▸ **Set problem**
Continue the text on cattle numbers and atmospheric methane from the point where it stops.

Is it so simple to blame rising methane levels to beef and dairy production from cattle?

To understand the root cause, the most basic (and most valuable) statistics of all should be compared - Worldwide Cattle Population Vs Atmospheric Methane Levels

From 1984-2018

Data gathered here into this graph at first glance may show us two increasing trends signifying a direct link that increasing cattle numbers (*1) over the years are at least partly responsible for the gradual rise in methane in the atmosphere (*2).

However, there is a main factor that suggests the opposite, during the 6 yearlong trend between 2001 and 2007. Six years is a long enough timeframe that can confirm to us that this is not an anomaly on a short timescale, and any inaccuracies in data (3*) gathered through these years will be unsubstantial.

Within this second graph of the same data over the shorter time frame, we can see a dramatic increase in the cattle population of 80,000,000 head, a rise of the steepest gradient of any other 6-year time spans since 1984, whereas within these same years the global methane levels increased by an extremely small margin of 6.5 parts per billion, almost a complete pause in the rise.

▸ **Dataset excerpts**
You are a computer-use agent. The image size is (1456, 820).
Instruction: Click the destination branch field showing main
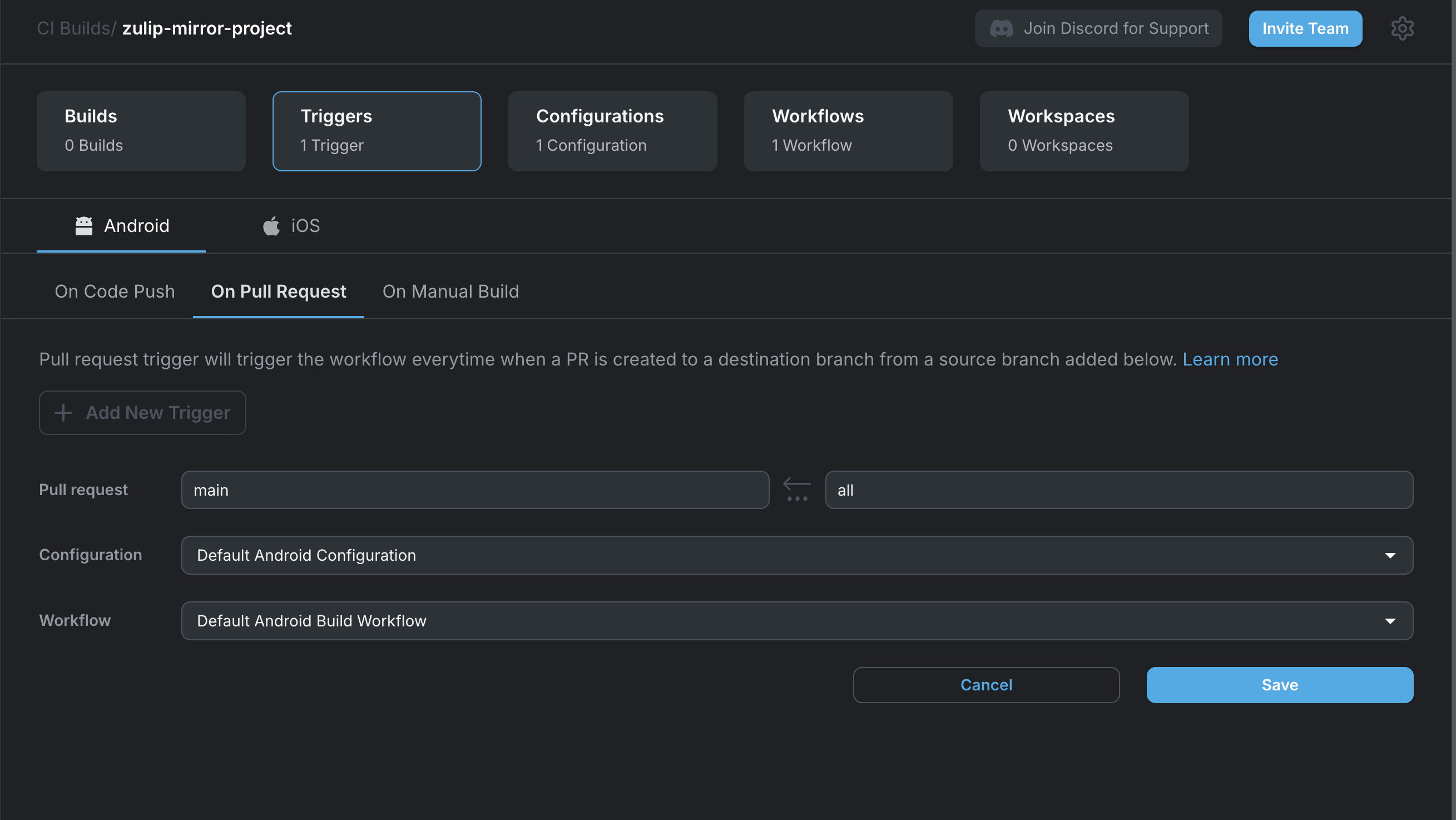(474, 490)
...
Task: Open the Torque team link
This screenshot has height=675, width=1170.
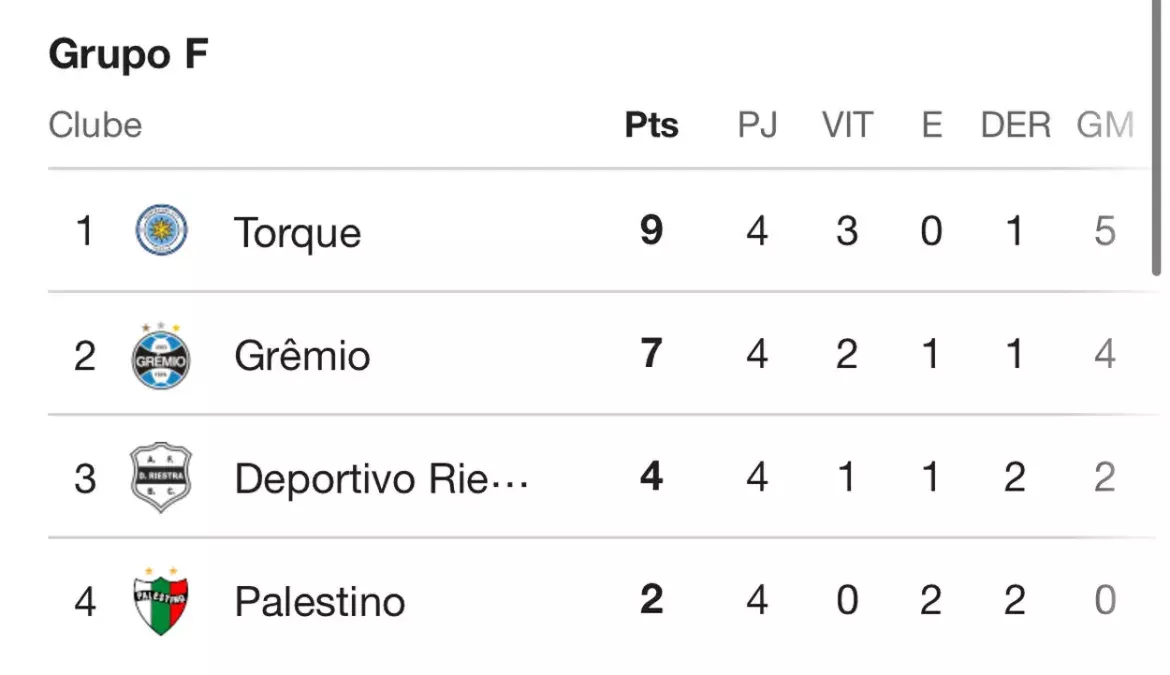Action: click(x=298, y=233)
--
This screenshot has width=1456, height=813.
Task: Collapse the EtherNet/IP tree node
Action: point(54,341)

▸ **Answer to the problem**
To put in perspective, this is approximately a 6% increase in worldwide methane-belching cattle population in just 6 years, vs a 0.37% increase in global methane levels that have almost all but levelled off.

Methane emissions from cattle should rise as their population rises, due to more animals alive that emit the gas. However, as the atmospheric levels aren't increasing during this period, it shows there is much more complexity to it.

The natural balance of methane levels in the atmosphere

It is commonly quoted how methane is broken down into CO2 in the atmosphere after 8-12 years. What the data above is showing us, is that there is a greater breakdown of methane during 2001-2007 than what was being added through emissions.

The chemical species responsible for breaking down our emitted methane is known as the Hydroxyl Radical (OH), and it appears this atmospheric detergent that destroys methane back into water and carbon dioxide, is on the decline overall. Hydroxyl is formed from water vapour in the presence of UV light from the sun. But it has measured to have fallen by approximately 7% since early 2000. (4*)

Everything in our atmosphere is in fine balance, and it can be said with great probability the recent decline of the Hydroxyl Radical (OH), is not down to our cattle, but more likely a man-made issue, of other pollutants perhaps.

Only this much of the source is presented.